Todos os dias eu a vejo por poucos segundos no caminho do
trabalho. Me intriga o lugar que ela escolheu como casa. O meio fio sem calçada
da saída do Elevado que leva ao Largo do Arouche. Por vezes, temo que,
dormindo, ele role para a pista.
Escolher talvez não seja o termo correto, na verdade, falta
de escolha. Mas, penso: há tantos lugares cobertos, protegidos da chuva e dos
carros. Por que ali? Será mais seguro do ataque de outros moradores de rua, ou
mesmo de policiais ou jovens de classe média que têm como diversão humilhar quem
já perdeu tudo.
Outro dia a vi acordada, sentada em seu cobertor. O olhar alcançava
o nada.

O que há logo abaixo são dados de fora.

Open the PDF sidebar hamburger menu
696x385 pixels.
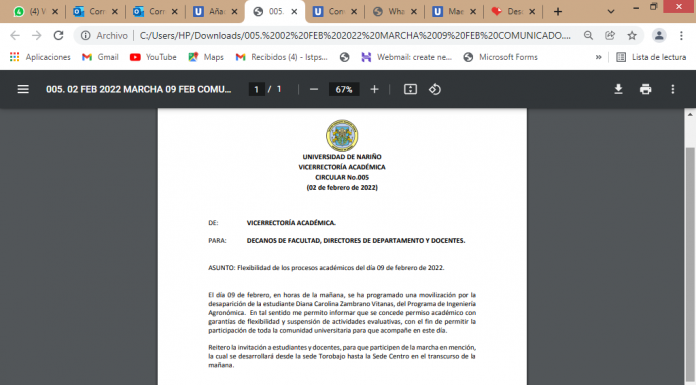click(23, 89)
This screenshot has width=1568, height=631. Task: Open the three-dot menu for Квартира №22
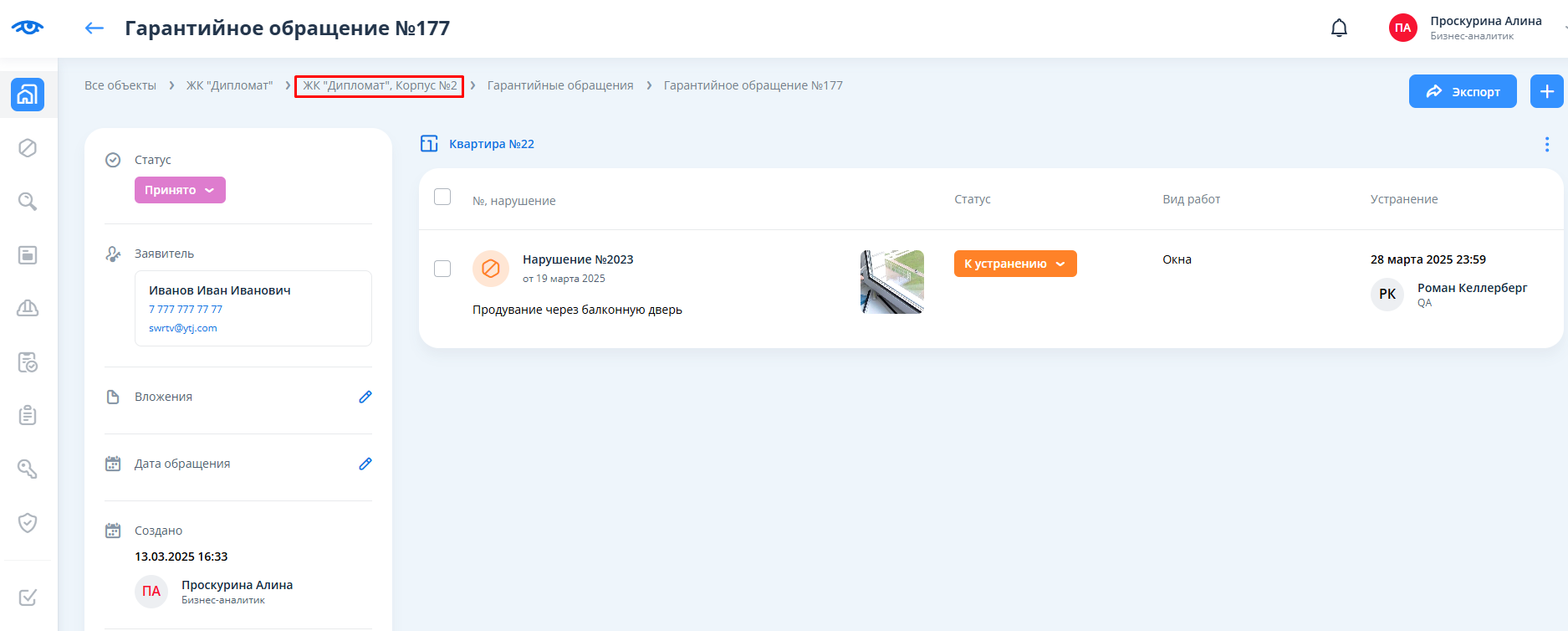point(1546,145)
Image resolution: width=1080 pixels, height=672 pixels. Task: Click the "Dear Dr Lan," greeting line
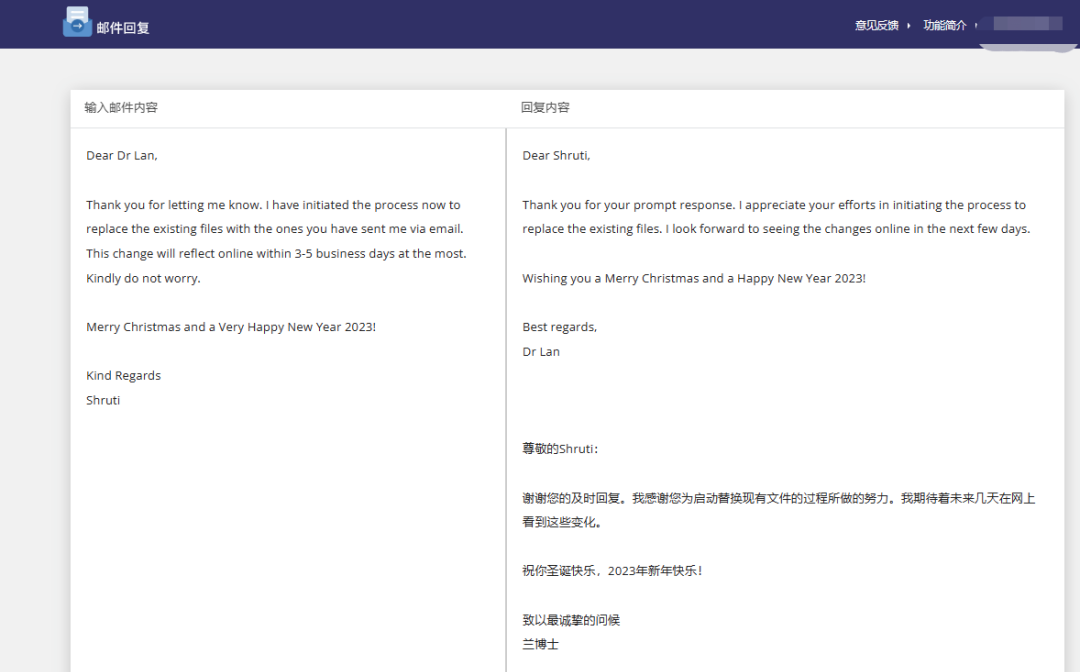coord(122,155)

Talvez lembrasse um passado dolorido (mais?) ou até mesmo memórias boas
de um tempo que se foi. Seu olhar era tão vazio, que nem sequer pedia socorro.
Terá filhos, netos, irmãos, parentes.... amigos?
Velha e obesa, imagino que provavelmente tenha problemas de
saúde, mas certamente nada pior do que a solidão e a falta de um lar. Terá sido
abandonada? Terá abandonado? Penso que pode ter problemas mentais ou os tenha
quem a observa todo dia como eu e nada faça.
Mas, ontem ela não estava. Só o cobertor permanecia lá. Imagino as milhares de coisas que podem ter-lhe acontecido, inclusive o pior, nada!
Genial, adorei esse texto, essa crônica, esse relato, como quer que se enquadre melhor chamá-lo, mas eu, em certo momento cheguei a imaginar aquilo que você viu para poder escrever depois.